[About this exercise]
The whole listing below is to be repeated without alteration.

[Dataset content]
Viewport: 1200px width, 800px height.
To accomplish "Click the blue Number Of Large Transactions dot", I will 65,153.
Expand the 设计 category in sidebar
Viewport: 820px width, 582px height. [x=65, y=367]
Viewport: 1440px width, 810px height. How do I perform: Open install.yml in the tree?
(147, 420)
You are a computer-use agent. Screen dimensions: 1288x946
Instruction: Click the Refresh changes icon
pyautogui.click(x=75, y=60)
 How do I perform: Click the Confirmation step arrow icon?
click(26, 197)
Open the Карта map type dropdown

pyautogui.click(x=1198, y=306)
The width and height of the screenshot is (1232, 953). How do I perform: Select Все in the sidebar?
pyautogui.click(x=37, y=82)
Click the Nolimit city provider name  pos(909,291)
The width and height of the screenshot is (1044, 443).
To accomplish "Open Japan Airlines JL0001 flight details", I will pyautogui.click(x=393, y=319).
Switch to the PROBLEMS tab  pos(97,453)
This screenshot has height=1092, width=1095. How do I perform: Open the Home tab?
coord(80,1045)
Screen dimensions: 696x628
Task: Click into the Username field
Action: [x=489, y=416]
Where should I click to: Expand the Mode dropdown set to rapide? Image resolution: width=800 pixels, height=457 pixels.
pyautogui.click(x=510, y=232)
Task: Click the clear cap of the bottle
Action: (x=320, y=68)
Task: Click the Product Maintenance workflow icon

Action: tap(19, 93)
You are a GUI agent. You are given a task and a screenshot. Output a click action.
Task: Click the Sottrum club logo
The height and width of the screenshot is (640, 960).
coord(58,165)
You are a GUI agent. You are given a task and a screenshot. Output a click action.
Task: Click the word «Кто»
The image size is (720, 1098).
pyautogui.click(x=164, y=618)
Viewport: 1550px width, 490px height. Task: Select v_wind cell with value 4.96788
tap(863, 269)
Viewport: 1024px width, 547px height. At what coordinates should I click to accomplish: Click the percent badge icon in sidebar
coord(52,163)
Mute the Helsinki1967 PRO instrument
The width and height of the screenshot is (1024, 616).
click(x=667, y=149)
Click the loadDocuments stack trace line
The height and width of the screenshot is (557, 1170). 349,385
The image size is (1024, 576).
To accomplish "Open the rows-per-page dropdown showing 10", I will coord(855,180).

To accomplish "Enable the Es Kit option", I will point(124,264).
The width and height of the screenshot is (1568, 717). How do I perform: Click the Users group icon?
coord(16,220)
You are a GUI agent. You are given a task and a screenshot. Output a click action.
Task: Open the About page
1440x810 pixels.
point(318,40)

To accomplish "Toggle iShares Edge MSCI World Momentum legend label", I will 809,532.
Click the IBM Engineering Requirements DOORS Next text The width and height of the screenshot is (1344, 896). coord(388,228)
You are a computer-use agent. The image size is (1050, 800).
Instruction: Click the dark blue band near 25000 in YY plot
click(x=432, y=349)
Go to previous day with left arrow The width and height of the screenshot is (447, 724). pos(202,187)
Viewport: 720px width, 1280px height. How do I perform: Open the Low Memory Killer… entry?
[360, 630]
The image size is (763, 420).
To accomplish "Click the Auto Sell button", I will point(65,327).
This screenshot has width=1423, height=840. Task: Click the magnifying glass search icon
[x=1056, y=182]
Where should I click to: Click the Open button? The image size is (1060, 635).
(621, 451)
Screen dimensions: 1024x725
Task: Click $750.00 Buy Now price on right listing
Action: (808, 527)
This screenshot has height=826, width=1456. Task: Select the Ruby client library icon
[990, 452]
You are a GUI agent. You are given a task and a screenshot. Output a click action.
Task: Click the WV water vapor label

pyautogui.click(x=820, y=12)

[Written answer]
Viewport: 1200px width, 800px height.
To accomplish "Click the blue Number Of Large Transactions dot", I will 65,153.
Expand the 设计 category in sidebar
Viewport: 820px width, 582px height. [x=65, y=367]
Viewport: 1440px width, 810px height. How do I perform: Open install.yml in the tree?
(147, 420)
You are a computer-use agent. Screen dimensions: 1288x946
Instruction: Click the Refresh changes icon
pyautogui.click(x=75, y=60)
 How do I perform: Click the Confirmation step arrow icon?
click(26, 197)
Open the Карта map type dropdown

pyautogui.click(x=1198, y=306)
The width and height of the screenshot is (1232, 953). How do I perform: Select Все in the sidebar?
pyautogui.click(x=37, y=82)
Click the Nolimit city provider name  pos(909,291)
The width and height of the screenshot is (1044, 443).
To accomplish "Open Japan Airlines JL0001 flight details", I will pyautogui.click(x=393, y=319).
Switch to the PROBLEMS tab  pos(97,453)
This screenshot has height=1092, width=1095. How do I perform: Open the Home tab?
coord(80,1045)
Screen dimensions: 696x628
Task: Click into the Username field
Action: [x=489, y=416]
Where should I click to: Expand the Mode dropdown set to rapide? Image resolution: width=800 pixels, height=457 pixels.
pyautogui.click(x=510, y=232)
Task: Click the clear cap of the bottle
Action: (x=320, y=68)
Task: Click the Product Maintenance workflow icon

Action: tap(19, 93)
You are a GUI agent. You are given a task and a screenshot. Output a click action.
Task: Click the Sottrum club logo
The height and width of the screenshot is (640, 960).
coord(58,165)
You are a GUI agent. You are given a task and a screenshot. Output a click action.
Task: Click the word «Кто»
The image size is (720, 1098).
pyautogui.click(x=164, y=618)
Viewport: 1550px width, 490px height. Task: Select v_wind cell with value 4.96788
tap(863, 269)
Viewport: 1024px width, 547px height. At what coordinates should I click to accomplish: Click the percent badge icon in sidebar
coord(52,163)
Mute the Helsinki1967 PRO instrument
The width and height of the screenshot is (1024, 616).
click(x=667, y=149)
Click the loadDocuments stack trace line
The height and width of the screenshot is (557, 1170). 349,385
The image size is (1024, 576).
To accomplish "Open the rows-per-page dropdown showing 10", I will coord(855,180).

To accomplish "Enable the Es Kit option", I will point(124,264).
The width and height of the screenshot is (1568, 717). How do I perform: Click the Users group icon?
coord(16,220)
You are a GUI agent. You are given a task and a screenshot. Output a click action.
Task: Open the About page
1440x810 pixels.
point(318,40)

To accomplish "Toggle iShares Edge MSCI World Momentum legend label", I will 809,532.
Click the IBM Engineering Requirements DOORS Next text The width and height of the screenshot is (1344, 896). coord(388,228)
You are a computer-use agent. The image size is (1050, 800).
Instruction: Click the dark blue band near 25000 in YY plot
click(x=432, y=349)
Go to previous day with left arrow The width and height of the screenshot is (447, 724). pos(202,187)
Viewport: 720px width, 1280px height. How do I perform: Open the Low Memory Killer… entry?
[360, 630]
The image size is (763, 420).
To accomplish "Click the Auto Sell button", I will point(65,327).
This screenshot has width=1423, height=840. Task: Click the magnifying glass search icon
[x=1056, y=182]
Where should I click to: Click the Open button? The image size is (1060, 635).
(621, 451)
Screen dimensions: 1024x725
Task: Click $750.00 Buy Now price on right listing
Action: (808, 527)
This screenshot has height=826, width=1456. Task: Select the Ruby client library icon
[990, 452]
You are a GUI agent. You are given a task and a screenshot. Output a click action.
Task: Click the WV water vapor label

pyautogui.click(x=820, y=12)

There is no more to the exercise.